He wheeled upon his heel and was gone.

XXII
THE SQUAW MAN

Captain Ranger overtook his train at a late hour, still nursing his towering wrath. His face was livid, and his breathing stertorous. Snatching the ox-whip from the hands of Jean and frightening the discouraged cattle into the semblance of an attempt at hurry by the cruel vehemence with which he belabored their lash-beflecked hides, he urged them forward, never once relaxing his attacks with the whip till he had rushed them over the uneven road and rocks for six or seven miles.

“Daddie is in a terrible tantrum over something very unusual,” said Jean. “Do you know what is the matter?” she asked aside, addressing Sally O’Dowd.

“No, Jean; unless he had some hot words with that post-trader. I know he thought ten dollars a hundred for flour was robbery. And think of a dollar a pound for dried peaches!”

“Daddie’s not idiot enough to work himself into a fever over a trifle like that,” answered Jean. “But suppose he has been thrown into a passion by anybody, the poor half-sick and half-famished oxen ought not to be punished for it. He reminds me of an old Kentucky slave-owner who got so mad because one of his sons failed to pass his first exams at West Point that he went out, as soon as he heard about it, and cruelly whipped a nigger.” And falling back to the family team, beside which Hal was trudging, whip in hand, striving to keep the jaded cattle close behind his father’s oxen, she dropped hastily on one knee on the wagon-tongue and climbed nimbly to a seat.
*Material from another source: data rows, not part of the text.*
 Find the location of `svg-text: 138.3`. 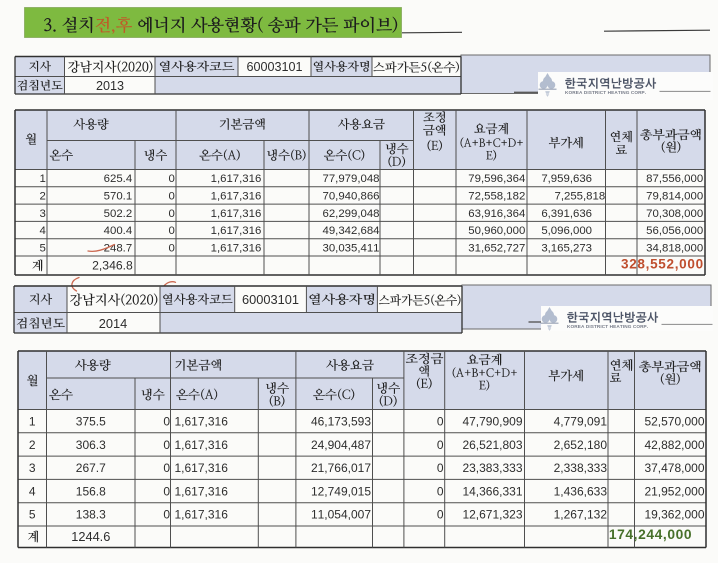

svg-text: 138.3 is located at coordinates (91, 515).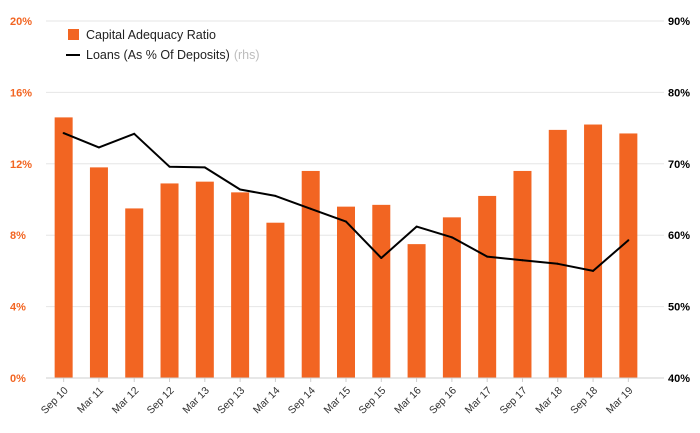 The height and width of the screenshot is (433, 700). Describe the element at coordinates (55, 401) in the screenshot. I see `x-tick-label: Sep 10` at that location.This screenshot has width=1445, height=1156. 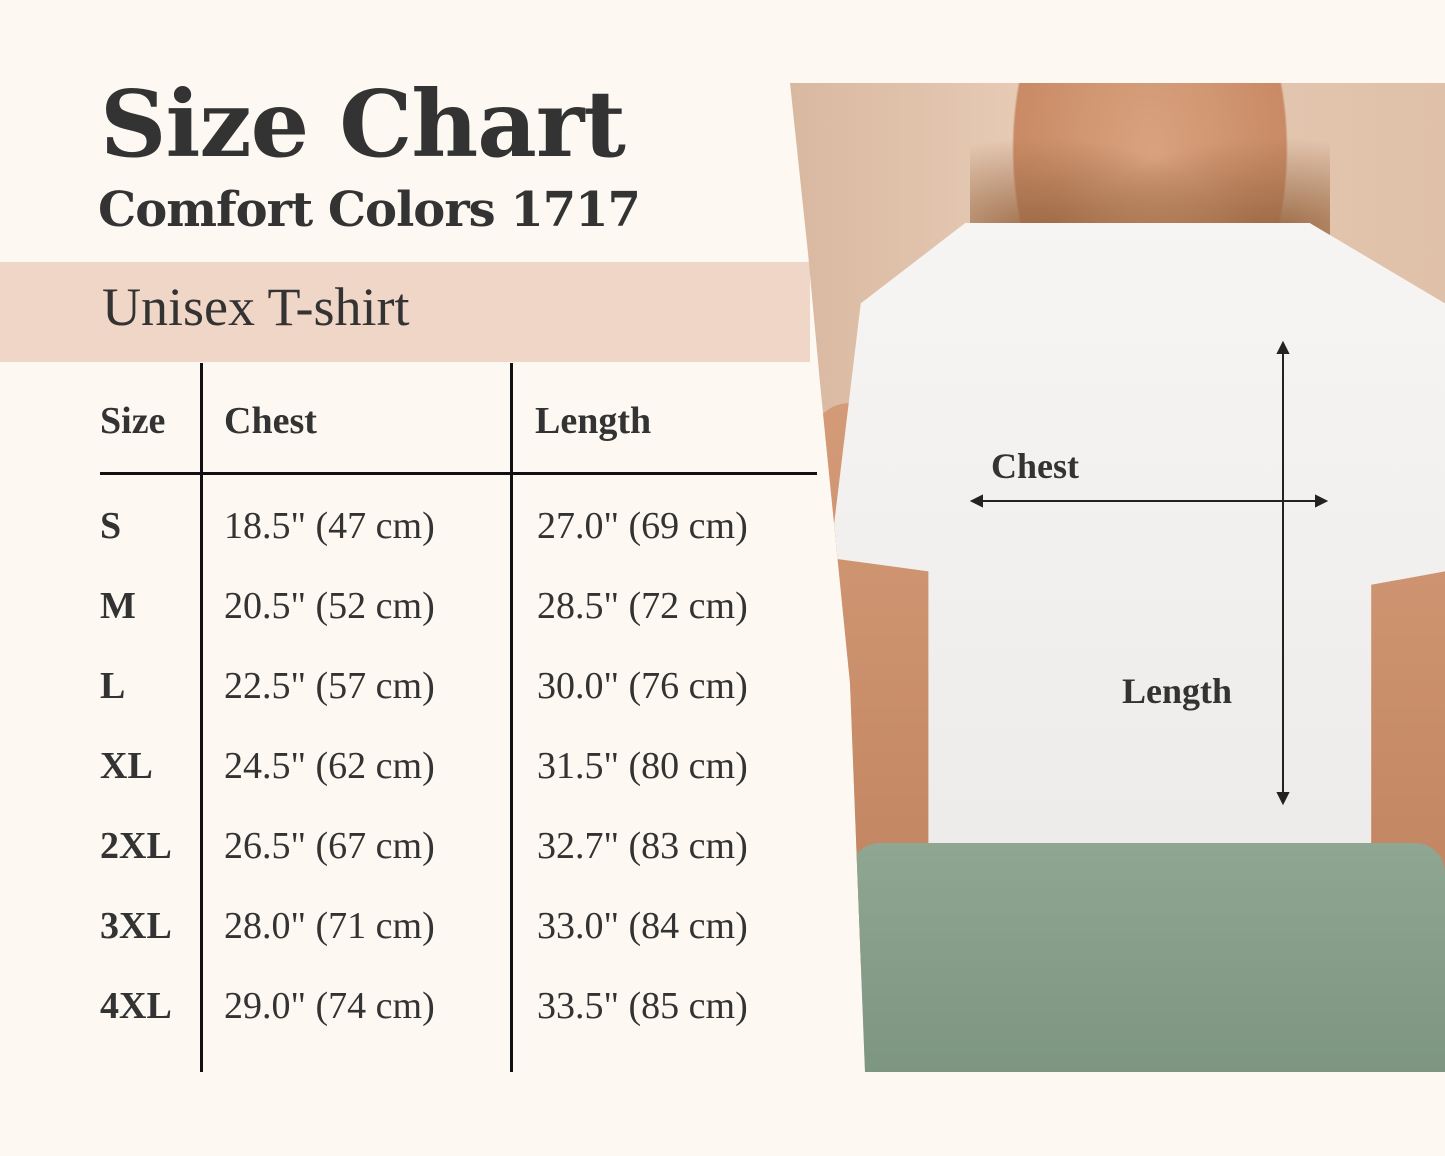 I want to click on cell-size: 4XL, so click(x=136, y=1006). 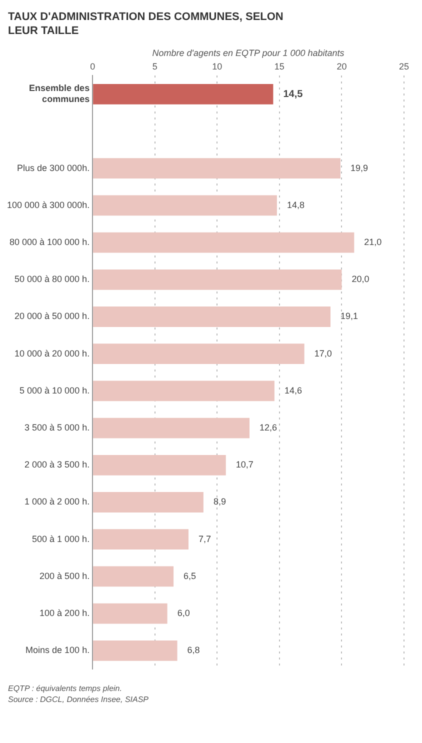 I want to click on y-tick-label: 3 500 à 5 000 h., so click(x=57, y=428).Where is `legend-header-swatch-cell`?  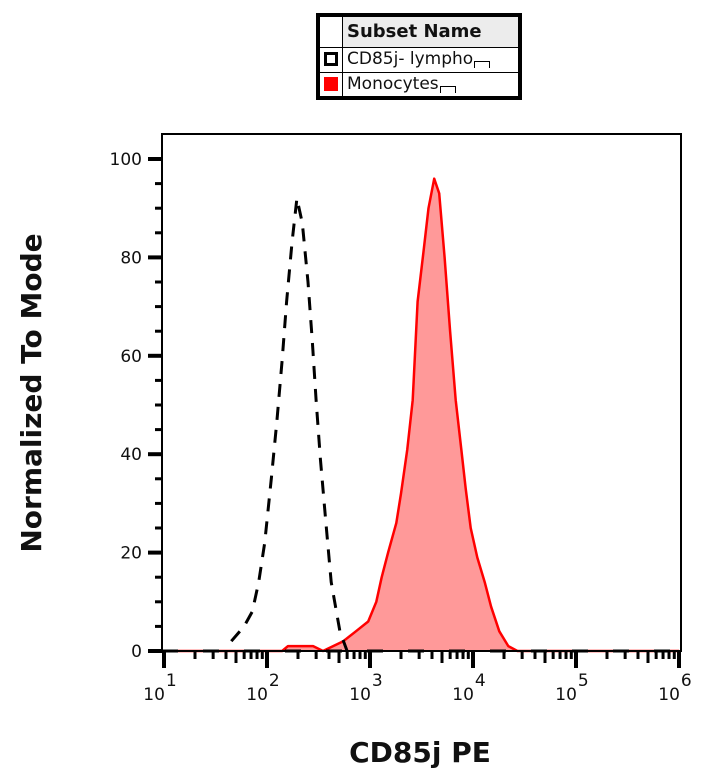
legend-header-swatch-cell is located at coordinates (331, 32).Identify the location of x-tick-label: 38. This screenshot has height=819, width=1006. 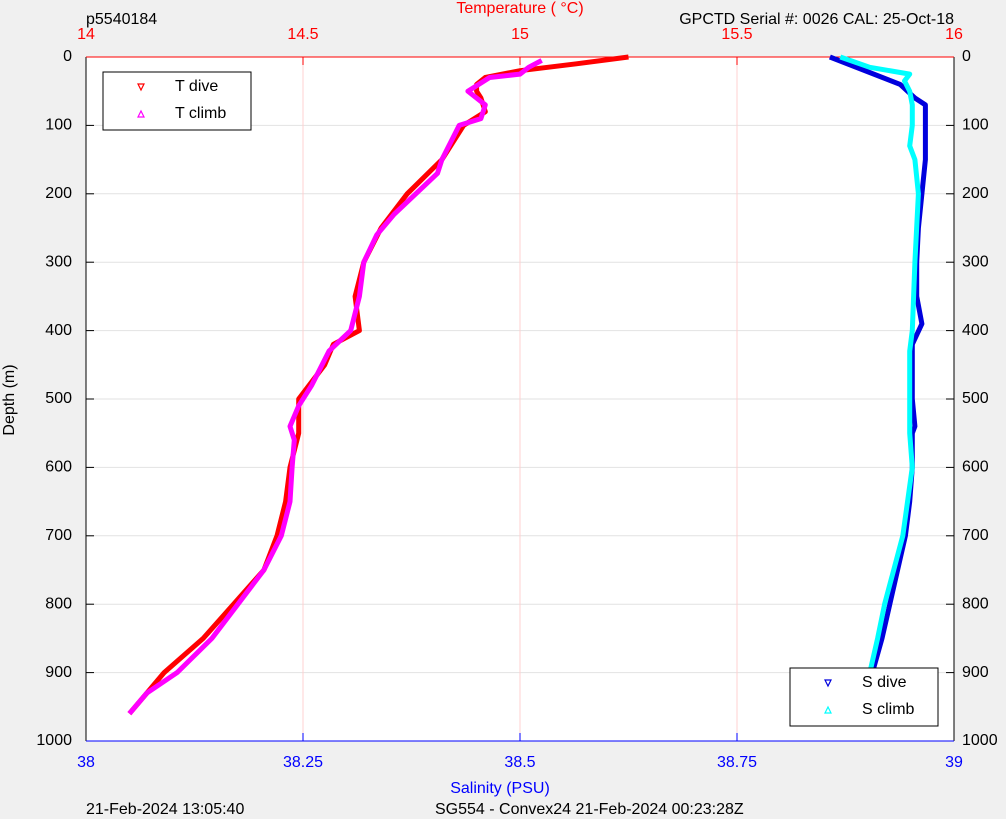
(86, 762).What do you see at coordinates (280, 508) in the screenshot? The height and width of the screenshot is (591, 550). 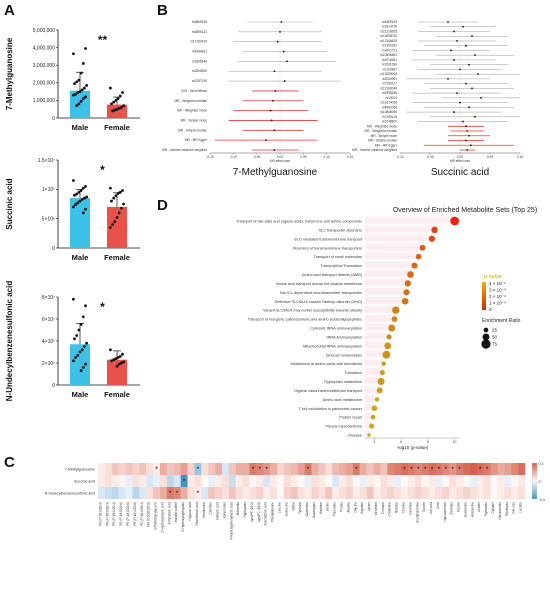 I see `heatmap-column-label: Leucine` at bounding box center [280, 508].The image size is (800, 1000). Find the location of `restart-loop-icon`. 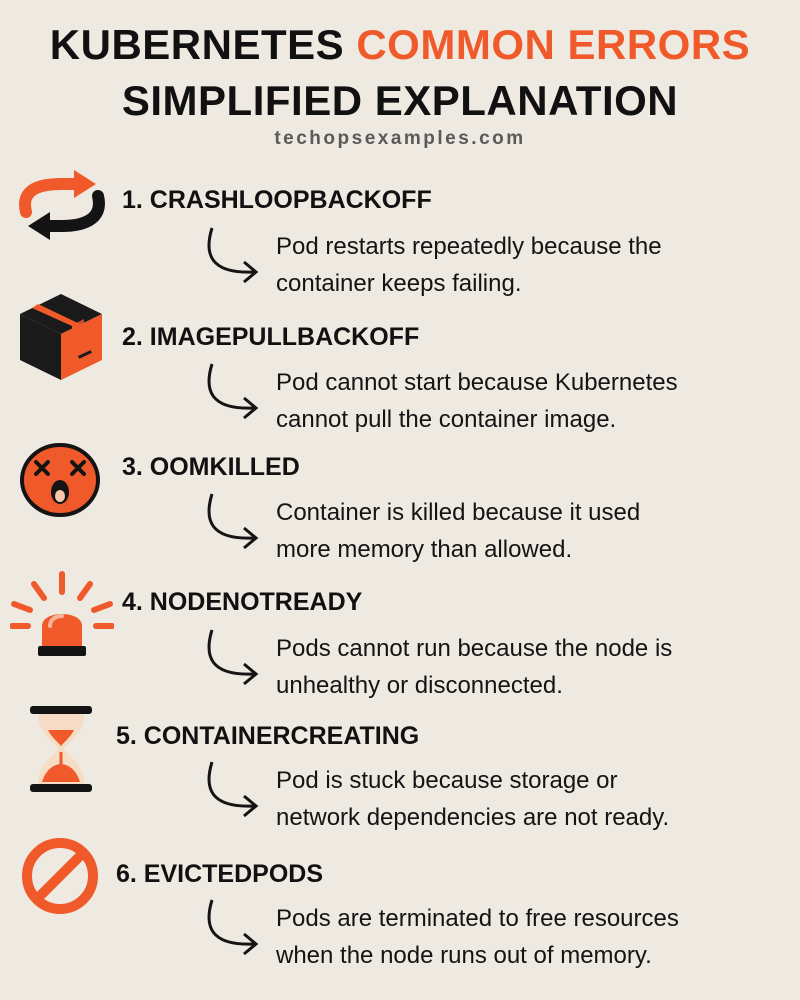

restart-loop-icon is located at coordinates (62, 204).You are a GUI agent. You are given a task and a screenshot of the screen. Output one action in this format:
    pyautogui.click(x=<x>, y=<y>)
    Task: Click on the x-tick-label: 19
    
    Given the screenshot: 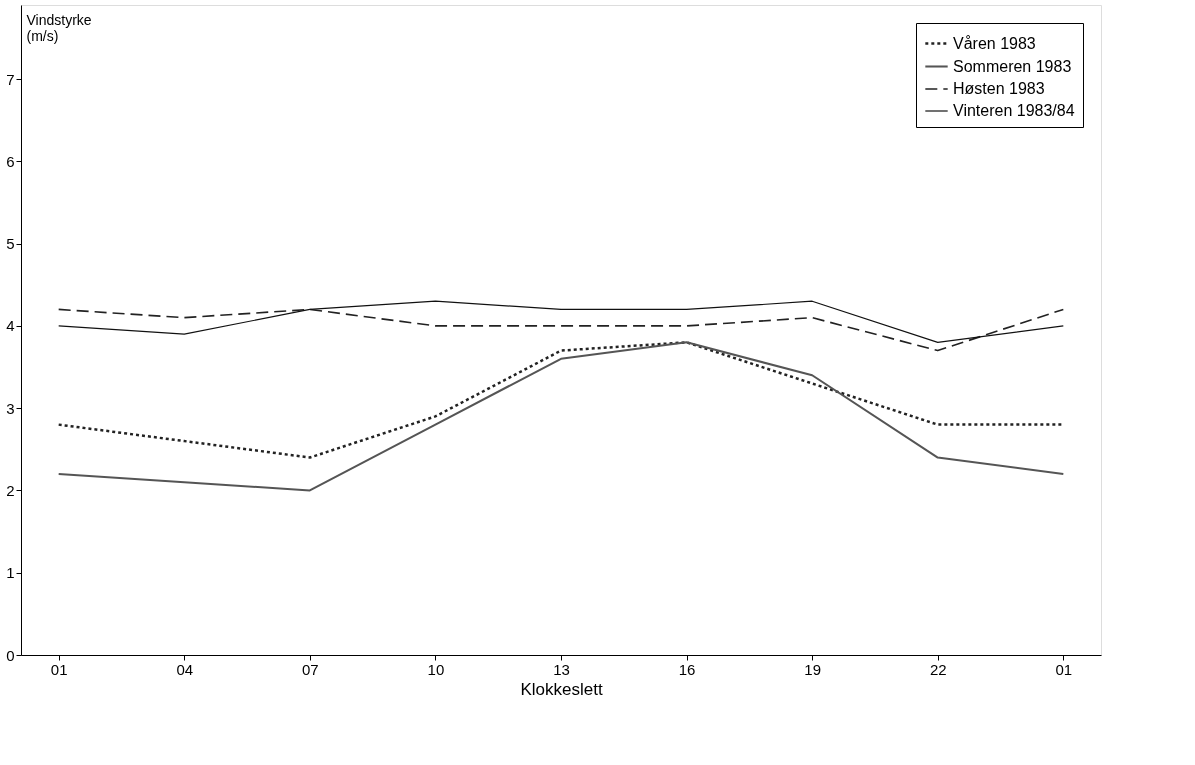 What is the action you would take?
    pyautogui.click(x=813, y=669)
    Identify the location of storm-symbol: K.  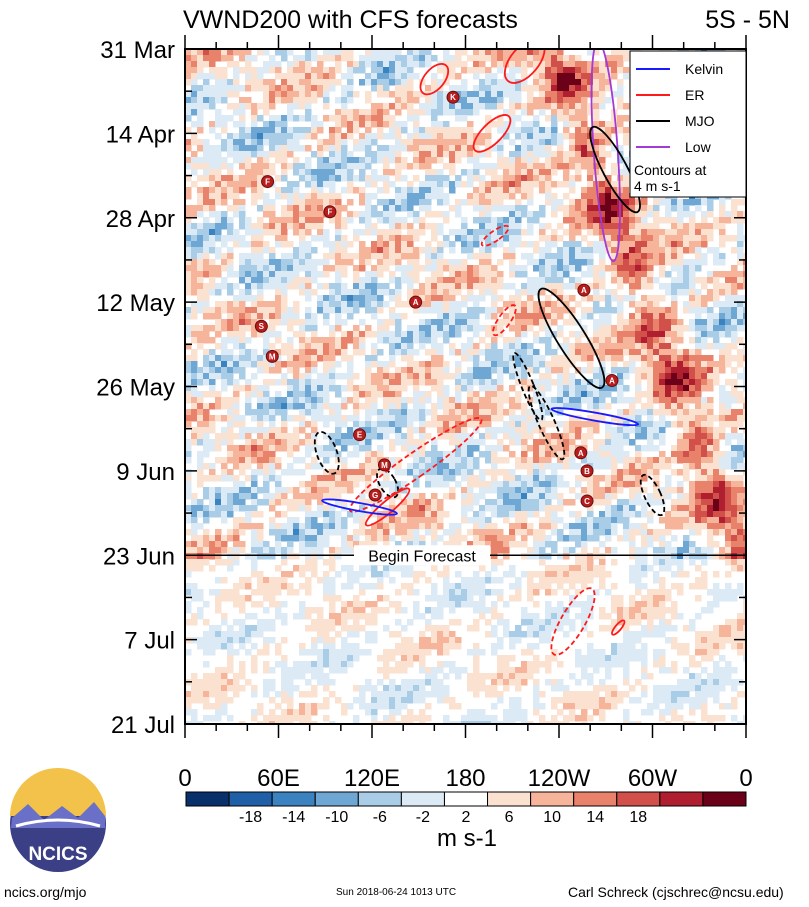
(453, 97). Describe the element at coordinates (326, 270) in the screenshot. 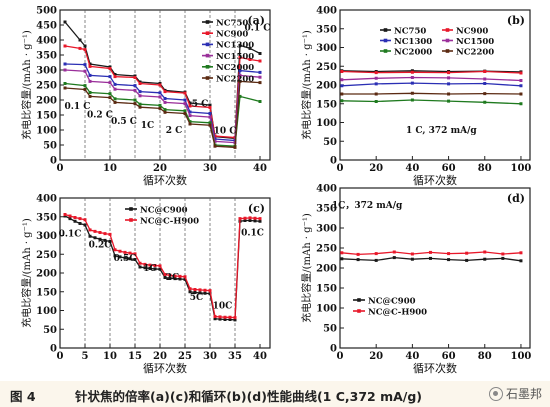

“That trader is still sitting by the roadside,” she cried to Sally, who was trudging through the sand. “He’s digging the earth with a jack-knife or dirk, or some other sharp implement, and seems quite as savage and out of humor as daddie. Wonder what daddie said to him.”

One by one the wagons passed the solitary trader, who had climbed to a low ledge of rocks, where he sat as silent as the sun. His knife had fallen to the ground and lay glittering at his feet. His broad sombrero shaded his face.

The sudden rebound from the great happiness that had been his when first informed that he was not a murderer and an outlaw, to the abject position of a spurned and degraded “squaw man” seemed more than he could bear. “I am not a murderer, though, and that’s some comfort,” he moaned. “But I am still a Pariah,—an outcast from my own people. What will my dear mother think of me when John acquaints her with the facts? What will my father say or do?”

It is well that Mother Nature, in her wisdom and mercy, has provided a limit to human suffering, else everybody in this world would at times become insane.